→ **Your objective**
Rewrite the lines below as a JSON list of strings, one string per line, and leave out any blank lines.

→ **Supplied material**
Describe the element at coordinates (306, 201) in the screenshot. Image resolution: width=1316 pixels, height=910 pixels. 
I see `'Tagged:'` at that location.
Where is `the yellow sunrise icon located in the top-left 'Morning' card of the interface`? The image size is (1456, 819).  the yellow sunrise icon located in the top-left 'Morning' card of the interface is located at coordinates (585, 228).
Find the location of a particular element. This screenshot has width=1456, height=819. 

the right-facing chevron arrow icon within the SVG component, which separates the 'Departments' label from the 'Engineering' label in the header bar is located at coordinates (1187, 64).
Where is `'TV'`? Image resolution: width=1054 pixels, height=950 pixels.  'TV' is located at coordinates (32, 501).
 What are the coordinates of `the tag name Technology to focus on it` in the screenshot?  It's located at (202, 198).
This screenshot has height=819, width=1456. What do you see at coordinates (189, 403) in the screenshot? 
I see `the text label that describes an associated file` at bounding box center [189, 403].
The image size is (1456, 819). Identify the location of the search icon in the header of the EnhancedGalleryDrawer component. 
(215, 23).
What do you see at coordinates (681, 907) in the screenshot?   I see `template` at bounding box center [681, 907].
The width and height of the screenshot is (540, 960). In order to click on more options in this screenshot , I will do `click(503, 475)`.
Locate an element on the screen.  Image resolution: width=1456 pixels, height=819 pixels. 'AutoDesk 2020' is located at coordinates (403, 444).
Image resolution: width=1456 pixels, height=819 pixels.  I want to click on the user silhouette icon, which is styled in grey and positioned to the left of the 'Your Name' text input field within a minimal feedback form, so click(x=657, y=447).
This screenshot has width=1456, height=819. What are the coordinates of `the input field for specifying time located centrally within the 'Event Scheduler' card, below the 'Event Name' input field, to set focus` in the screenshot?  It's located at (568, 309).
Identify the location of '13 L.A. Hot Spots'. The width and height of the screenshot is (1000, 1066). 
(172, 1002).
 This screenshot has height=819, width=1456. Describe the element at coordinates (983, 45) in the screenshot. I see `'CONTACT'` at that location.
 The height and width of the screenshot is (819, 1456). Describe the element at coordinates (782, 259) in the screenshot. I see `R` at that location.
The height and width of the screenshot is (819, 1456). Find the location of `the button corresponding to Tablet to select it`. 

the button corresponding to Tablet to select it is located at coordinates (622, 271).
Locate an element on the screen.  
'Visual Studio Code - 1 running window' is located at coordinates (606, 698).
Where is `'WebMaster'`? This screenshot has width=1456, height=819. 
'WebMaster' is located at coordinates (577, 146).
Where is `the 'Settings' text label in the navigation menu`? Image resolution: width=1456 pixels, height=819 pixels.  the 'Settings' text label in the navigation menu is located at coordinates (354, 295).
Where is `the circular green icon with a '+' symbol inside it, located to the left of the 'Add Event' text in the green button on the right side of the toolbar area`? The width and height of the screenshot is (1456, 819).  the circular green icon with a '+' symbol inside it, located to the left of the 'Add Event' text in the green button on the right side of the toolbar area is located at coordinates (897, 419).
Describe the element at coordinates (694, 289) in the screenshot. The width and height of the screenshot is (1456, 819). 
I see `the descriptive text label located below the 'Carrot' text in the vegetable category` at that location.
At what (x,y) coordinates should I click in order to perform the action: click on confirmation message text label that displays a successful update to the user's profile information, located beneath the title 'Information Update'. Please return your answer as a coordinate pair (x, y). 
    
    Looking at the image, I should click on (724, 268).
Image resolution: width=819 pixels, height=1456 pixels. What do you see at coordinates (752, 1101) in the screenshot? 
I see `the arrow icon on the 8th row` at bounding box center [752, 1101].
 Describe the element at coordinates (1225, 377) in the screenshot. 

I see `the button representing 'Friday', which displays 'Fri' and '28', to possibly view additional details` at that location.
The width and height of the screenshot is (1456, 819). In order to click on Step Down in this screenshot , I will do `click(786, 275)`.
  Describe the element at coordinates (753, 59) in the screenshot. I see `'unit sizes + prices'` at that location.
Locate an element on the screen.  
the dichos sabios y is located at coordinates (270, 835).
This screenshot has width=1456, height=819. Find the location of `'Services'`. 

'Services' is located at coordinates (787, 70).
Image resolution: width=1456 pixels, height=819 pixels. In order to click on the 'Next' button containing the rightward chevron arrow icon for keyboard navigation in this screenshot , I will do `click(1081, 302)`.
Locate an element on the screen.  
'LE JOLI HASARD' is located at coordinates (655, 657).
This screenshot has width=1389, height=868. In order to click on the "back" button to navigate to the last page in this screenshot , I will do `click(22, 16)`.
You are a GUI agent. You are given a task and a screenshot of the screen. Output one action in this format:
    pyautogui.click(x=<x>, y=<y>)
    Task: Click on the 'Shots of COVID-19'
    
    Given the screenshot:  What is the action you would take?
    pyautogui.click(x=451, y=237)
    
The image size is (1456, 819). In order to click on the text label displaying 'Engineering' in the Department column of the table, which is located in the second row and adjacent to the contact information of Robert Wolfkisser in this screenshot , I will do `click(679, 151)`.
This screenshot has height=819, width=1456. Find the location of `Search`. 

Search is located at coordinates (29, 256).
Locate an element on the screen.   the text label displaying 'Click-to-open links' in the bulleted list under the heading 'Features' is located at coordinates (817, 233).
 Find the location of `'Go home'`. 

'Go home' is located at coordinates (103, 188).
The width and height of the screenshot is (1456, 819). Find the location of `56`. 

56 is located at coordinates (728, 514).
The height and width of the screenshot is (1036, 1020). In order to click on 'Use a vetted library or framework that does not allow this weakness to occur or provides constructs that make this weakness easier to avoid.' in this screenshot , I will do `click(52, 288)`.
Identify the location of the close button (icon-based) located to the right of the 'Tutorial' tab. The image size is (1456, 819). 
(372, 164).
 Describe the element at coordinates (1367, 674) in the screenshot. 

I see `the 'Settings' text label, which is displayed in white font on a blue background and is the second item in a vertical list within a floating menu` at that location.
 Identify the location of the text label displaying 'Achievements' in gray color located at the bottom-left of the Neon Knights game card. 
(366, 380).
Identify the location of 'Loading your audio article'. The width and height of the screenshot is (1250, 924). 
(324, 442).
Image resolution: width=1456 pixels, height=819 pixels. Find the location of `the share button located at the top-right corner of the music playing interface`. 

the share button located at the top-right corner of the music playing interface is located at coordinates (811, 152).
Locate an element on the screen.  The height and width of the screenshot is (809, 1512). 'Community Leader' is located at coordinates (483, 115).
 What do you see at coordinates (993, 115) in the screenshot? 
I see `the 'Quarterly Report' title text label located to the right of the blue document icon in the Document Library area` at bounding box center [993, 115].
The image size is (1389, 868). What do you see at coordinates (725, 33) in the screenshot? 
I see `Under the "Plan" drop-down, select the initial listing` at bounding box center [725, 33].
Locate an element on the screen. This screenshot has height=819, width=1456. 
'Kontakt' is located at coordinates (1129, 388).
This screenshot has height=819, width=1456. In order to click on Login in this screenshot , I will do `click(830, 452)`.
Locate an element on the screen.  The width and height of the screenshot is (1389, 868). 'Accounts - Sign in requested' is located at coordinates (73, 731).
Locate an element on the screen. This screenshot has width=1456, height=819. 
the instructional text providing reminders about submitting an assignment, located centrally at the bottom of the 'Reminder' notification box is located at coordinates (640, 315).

→ **Answer for this exercise**
[
  "Describe the element at coordinates (306, 201) in the screenshot. Image resolution: width=1316 pixels, height=910 pixels. ",
  "I see `'Tagged:'` at that location.",
  "Where is `the yellow sunrise icon located in the top-left 'Morning' card of the interface`? The image size is (1456, 819).  the yellow sunrise icon located in the top-left 'Morning' card of the interface is located at coordinates (585, 228).",
  "Find the location of a particular element. This screenshot has width=1456, height=819. ",
  "the right-facing chevron arrow icon within the SVG component, which separates the 'Departments' label from the 'Engineering' label in the header bar is located at coordinates (1187, 64).",
  "Where is `'TV'`? Image resolution: width=1054 pixels, height=950 pixels.  'TV' is located at coordinates (32, 501).",
  " What are the coordinates of `the tag name Technology to focus on it` in the screenshot?  It's located at (202, 198).",
  "This screenshot has height=819, width=1456. What do you see at coordinates (189, 403) in the screenshot? ",
  "I see `the text label that describes an associated file` at bounding box center [189, 403].",
  "The image size is (1456, 819). Identify the location of the search icon in the header of the EnhancedGalleryDrawer component. ",
  "(215, 23).",
  "What do you see at coordinates (681, 907) in the screenshot?   I see `template` at bounding box center [681, 907].",
  "The width and height of the screenshot is (540, 960). In order to click on more options in this screenshot , I will do `click(503, 475)`.",
  "Locate an element on the screen.  Image resolution: width=1456 pixels, height=819 pixels. 'AutoDesk 2020' is located at coordinates (403, 444).",
  "Image resolution: width=1456 pixels, height=819 pixels.  I want to click on the user silhouette icon, which is styled in grey and positioned to the left of the 'Your Name' text input field within a minimal feedback form, so click(x=657, y=447).",
  "This screenshot has width=1456, height=819. What are the coordinates of `the input field for specifying time located centrally within the 'Event Scheduler' card, below the 'Event Name' input field, to set focus` in the screenshot?  It's located at (568, 309).",
  "Identify the location of '13 L.A. Hot Spots'. The width and height of the screenshot is (1000, 1066). ",
  "(172, 1002).",
  " This screenshot has height=819, width=1456. Describe the element at coordinates (983, 45) in the screenshot. I see `'CONTACT'` at that location.",
  " The height and width of the screenshot is (819, 1456). Describe the element at coordinates (782, 259) in the screenshot. I see `R` at that location.",
  "The height and width of the screenshot is (819, 1456). Find the location of `the button corresponding to Tablet to select it`. ",
  "the button corresponding to Tablet to select it is located at coordinates (622, 271).",
  "Locate an element on the screen.  ",
  "'Visual Studio Code - 1 running window' is located at coordinates (606, 698).",
  "Where is `'WebMaster'`? This screenshot has width=1456, height=819. ",
  "'WebMaster' is located at coordinates (577, 146).",
  "Where is `the 'Settings' text label in the navigation menu`? Image resolution: width=1456 pixels, height=819 pixels.  the 'Settings' text label in the navigation menu is located at coordinates (354, 295).",
  "Where is `the circular green icon with a '+' symbol inside it, located to the left of the 'Add Event' text in the green button on the right side of the toolbar area`? The width and height of the screenshot is (1456, 819).  the circular green icon with a '+' symbol inside it, located to the left of the 'Add Event' text in the green button on the right side of the toolbar area is located at coordinates (897, 419).",
  "Describe the element at coordinates (694, 289) in the screenshot. The width and height of the screenshot is (1456, 819). ",
  "I see `the descriptive text label located below the 'Carrot' text in the vegetable category` at that location.",
  "At what (x,y) coordinates should I click in order to perform the action: click on confirmation message text label that displays a successful update to the user's profile information, located beneath the title 'Information Update'. Please return your answer as a coordinate pair (x, y). ",
  "    Looking at the image, I should click on (724, 268).",
  "Image resolution: width=819 pixels, height=1456 pixels. What do you see at coordinates (752, 1101) in the screenshot? ",
  "I see `the arrow icon on the 8th row` at bounding box center [752, 1101].",
  " Describe the element at coordinates (1225, 377) in the screenshot. ",
  "I see `the button representing 'Friday', which displays 'Fri' and '28', to possibly view additional details` at that location.",
  "The width and height of the screenshot is (1456, 819). In order to click on Step Down in this screenshot , I will do `click(786, 275)`.",
  "  Describe the element at coordinates (753, 59) in the screenshot. I see `'unit sizes + prices'` at that location.",
  "Locate an element on the screen.  ",
  "the dichos sabios y is located at coordinates (270, 835).",
  "This screenshot has width=1456, height=819. Find the location of `'Services'`. ",
  "'Services' is located at coordinates (787, 70).",
  "Image resolution: width=1456 pixels, height=819 pixels. In order to click on the 'Next' button containing the rightward chevron arrow icon for keyboard navigation in this screenshot , I will do `click(1081, 302)`.",
  "Locate an element on the screen.  ",
  "'LE JOLI HASARD' is located at coordinates (655, 657).",
  "This screenshot has width=1389, height=868. In order to click on the \"back\" button to navigate to the last page in this screenshot , I will do `click(22, 16)`.",
  "You are a GUI agent. You are given a task and a screenshot of the screen. Output one action in this format:",
  "    pyautogui.click(x=<x>, y=<y>)",
  "    Task: Click on the 'Shots of COVID-19'",
  "    Given the screenshot:  What is the action you would take?",
  "    pyautogui.click(x=451, y=237)",
  "The image size is (1456, 819). In order to click on the text label displaying 'Engineering' in the Department column of the table, which is located in the second row and adjacent to the contact information of Robert Wolfkisser in this screenshot , I will do `click(679, 151)`.",
  "This screenshot has height=819, width=1456. Find the location of `Search`. ",
  "Search is located at coordinates (29, 256).",
  "Locate an element on the screen.   the text label displaying 'Click-to-open links' in the bulleted list under the heading 'Features' is located at coordinates (817, 233).",
  " Find the location of `'Go home'`. ",
  "'Go home' is located at coordinates (103, 188).",
  "The width and height of the screenshot is (1456, 819). Find the location of `56`. ",
  "56 is located at coordinates (728, 514).",
  "The height and width of the screenshot is (1036, 1020). In order to click on 'Use a vetted library or framework that does not allow this weakness to occur or provides constructs that make this weakness easier to avoid.' in this screenshot , I will do `click(52, 288)`.",
  "Identify the location of the close button (icon-based) located to the right of the 'Tutorial' tab. The image size is (1456, 819). ",
  "(372, 164).",
  " Describe the element at coordinates (1367, 674) in the screenshot. ",
  "I see `the 'Settings' text label, which is displayed in white font on a blue background and is the second item in a vertical list within a floating menu` at that location.",
  " Identify the location of the text label displaying 'Achievements' in gray color located at the bottom-left of the Neon Knights game card. ",
  "(366, 380).",
  "Identify the location of 'Loading your audio article'. The width and height of the screenshot is (1250, 924). ",
  "(324, 442).",
  "Image resolution: width=1456 pixels, height=819 pixels. Find the location of `the share button located at the top-right corner of the music playing interface`. ",
  "the share button located at the top-right corner of the music playing interface is located at coordinates (811, 152).",
  "Locate an element on the screen.  The height and width of the screenshot is (809, 1512). 'Community Leader' is located at coordinates (483, 115).",
  " What do you see at coordinates (993, 115) in the screenshot? ",
  "I see `the 'Quarterly Report' title text label located to the right of the blue document icon in the Document Library area` at bounding box center [993, 115].",
  "The image size is (1389, 868). What do you see at coordinates (725, 33) in the screenshot? ",
  "I see `Under the \"Plan\" drop-down, select the initial listing` at bounding box center [725, 33].",
  "Locate an element on the screen. This screenshot has height=819, width=1456. ",
  "'Kontakt' is located at coordinates (1129, 388).",
  "This screenshot has height=819, width=1456. In order to click on Login in this screenshot , I will do `click(830, 452)`.",
  "Locate an element on the screen.  The width and height of the screenshot is (1389, 868). 'Accounts - Sign in requested' is located at coordinates (73, 731).",
  "Locate an element on the screen. This screenshot has width=1456, height=819. ",
  "the instructional text providing reminders about submitting an assignment, located centrally at the bottom of the 'Reminder' notification box is located at coordinates (640, 315)."
]